*** Excerpt to read Section Begins ***

The killer for Biden in this poll is how swing-state voters responded when asked about infrastructure. Democrats just passed a bipartisan roads-and-bridges bill that eluded Trump during his presidency even when Republicans had total control of government, yet Trump is more trusted to handle infrastructure in all five states polled than Biden is. Maybe that’s because Trump is a more consistent messenger on the subject, having talked frequently about infrastructure during his term, or maybe it’s because voters just aren’t crazy about the details of the bill that Biden recently signed. In each swing state polled by Fabrizio, they were evenly split or even narrowly opposed when asked whether they support the package.

*** Excerpt to read Section Ends ***
*** Information supplied Section Begins ***

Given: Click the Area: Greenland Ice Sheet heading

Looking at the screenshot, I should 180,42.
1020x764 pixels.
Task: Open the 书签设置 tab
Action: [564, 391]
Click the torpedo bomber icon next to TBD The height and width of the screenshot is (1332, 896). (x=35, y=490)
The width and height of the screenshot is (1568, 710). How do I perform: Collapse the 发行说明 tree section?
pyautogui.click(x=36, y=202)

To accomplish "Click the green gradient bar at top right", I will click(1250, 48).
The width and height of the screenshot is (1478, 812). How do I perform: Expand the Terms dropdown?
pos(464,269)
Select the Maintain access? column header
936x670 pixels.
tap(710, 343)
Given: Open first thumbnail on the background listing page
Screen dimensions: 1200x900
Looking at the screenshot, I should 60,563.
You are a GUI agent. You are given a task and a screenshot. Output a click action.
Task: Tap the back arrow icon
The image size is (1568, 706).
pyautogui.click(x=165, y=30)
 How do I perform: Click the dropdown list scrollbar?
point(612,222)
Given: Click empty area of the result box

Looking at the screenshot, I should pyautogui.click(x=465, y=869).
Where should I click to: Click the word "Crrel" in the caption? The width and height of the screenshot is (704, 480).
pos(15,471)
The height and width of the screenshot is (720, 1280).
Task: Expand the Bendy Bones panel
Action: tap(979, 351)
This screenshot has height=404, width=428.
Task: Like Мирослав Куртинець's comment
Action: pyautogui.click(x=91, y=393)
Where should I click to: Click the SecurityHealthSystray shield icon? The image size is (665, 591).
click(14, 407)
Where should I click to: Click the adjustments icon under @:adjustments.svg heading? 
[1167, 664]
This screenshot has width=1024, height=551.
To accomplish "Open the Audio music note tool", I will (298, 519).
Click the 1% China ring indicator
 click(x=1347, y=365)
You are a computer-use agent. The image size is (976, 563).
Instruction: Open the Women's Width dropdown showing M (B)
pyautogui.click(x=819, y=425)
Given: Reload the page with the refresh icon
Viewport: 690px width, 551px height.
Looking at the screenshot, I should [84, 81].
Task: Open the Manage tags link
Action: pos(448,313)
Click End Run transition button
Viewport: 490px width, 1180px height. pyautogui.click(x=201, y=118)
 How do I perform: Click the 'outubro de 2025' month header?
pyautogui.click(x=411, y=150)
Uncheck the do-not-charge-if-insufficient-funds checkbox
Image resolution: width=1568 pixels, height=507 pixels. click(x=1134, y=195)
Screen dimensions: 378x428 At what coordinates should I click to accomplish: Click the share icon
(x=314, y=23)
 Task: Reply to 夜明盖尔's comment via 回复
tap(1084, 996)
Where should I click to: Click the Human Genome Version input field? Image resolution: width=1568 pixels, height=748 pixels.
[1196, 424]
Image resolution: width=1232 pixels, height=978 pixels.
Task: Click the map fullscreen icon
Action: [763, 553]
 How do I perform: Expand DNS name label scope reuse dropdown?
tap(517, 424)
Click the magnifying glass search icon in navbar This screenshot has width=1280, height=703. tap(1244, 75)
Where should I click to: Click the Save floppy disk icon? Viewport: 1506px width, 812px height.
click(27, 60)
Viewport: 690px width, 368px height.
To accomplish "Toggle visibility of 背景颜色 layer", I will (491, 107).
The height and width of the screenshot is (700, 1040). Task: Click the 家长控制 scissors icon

*** Information supplied Section Ends ***

What this task involves:
Rewrite the part of the swing-state poll text that opens with the words "The killer for" and closes with "support the package.", changing every "infrastructure" to "transportation".

Completed exercise:
The killer for Biden in this poll is how swing-state voters responded when asked about transportation. Democrats just passed a bipartisan roads-and-bridges bill that eluded Trump during his presidency even when Republicans had total control of government, yet Trump is more trusted to handle transportation in all five states polled than Biden is. Maybe that’s because Trump is a more consistent messenger on the subject, having talked frequently about transportation during his term, or maybe it’s because voters just aren’t crazy about the details of the bill that Biden recently signed. In each swing state polled by Fabrizio, they were evenly split or even narrowly opposed when asked whether they support the package.